You could make it conditional — return less gas when current_best_bid() is None. But that exposes implementation details: an attacker could measure gas to detect whether your validator has installed a CLOB. Charging a flat CLOB_BASE_GAS_COST is the standard "constant-time precompile" pattern. Gas charging shouldn't leak state.
Q: What's the difference between u64::to_be_bytes() and U256::to_be_bytes::<32>()?
u64::to_be_bytes() returns [u8; 8] — 8 bytes. U256::to_be_bytes::<32>() returns [u8; 32] — 32 bytes with zero-padding on the left. For our use case (8-byte source value, 32-byte destination), we want the 8-byte source-shape copied into the rightmost 8 bytes of the destination. That's out[24..32].copy_from_slice(&u64_bytes). The U256 version would copy 32 bytes total (24 of which are zero) — same result, 4x the work.
Q: Will the test be flaky even with TEST_SERIALIZER?

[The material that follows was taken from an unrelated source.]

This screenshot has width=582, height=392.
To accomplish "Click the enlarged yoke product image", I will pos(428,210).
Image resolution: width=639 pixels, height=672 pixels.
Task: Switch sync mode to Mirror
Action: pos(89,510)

Not under normal cargo test execution. The mutex guarantees no two test threads observe CLOB_STATE mid-modification. Edge cases that could still flake: (a) panic during current_best_bid poisoning the mutex (recovered via into_inner), (b) external code (outside the test module) writing to CLOB_STATE (only an issue if integration tests in reth_node.rs start touching it — they don't yet).
Q: Couldn't we just pass the CLOB through the precompile's input bytes?
A smart contract calls precompiles via staticcall(gas, addr, input, output). The input is calldata the contract has constructed — there's no way for the node operator to splice in a CLOB pointer. The precompile's input bytes are user-controlled, not node-controlled. Process-global state is the only injection point a node operator has.
Next lesson (Lesson 6)
The wire is hot but no test exercises the round-trip. Lesson 6 adds read_best_bid_returns_live_state_when_clob_installed: install a CLOB with a known bid, call the precompile, verify the bid round-trips into the output bytes. The proof — Solidity contract → STATICCALL → EVM dispatch → REVM precompile registry → our function → live Book lock → return encoded → contract sees real data — is finally end-to-end demonstrated. This is the Module 2 milestone.
Summary (3 lines)
- Swap
clob_read_best_bidfrom hardcoded towith_clob(|clob| clob.current_best_bid(market_id)). Three-line change; live read. - Foundry test places an order in the matching engine; precompile reads back through; end-to-end works.
- Cross-talk safe because both sides hold locks briefly. Module 2 milestone: live read works end-to-end. Next: round-trip proof.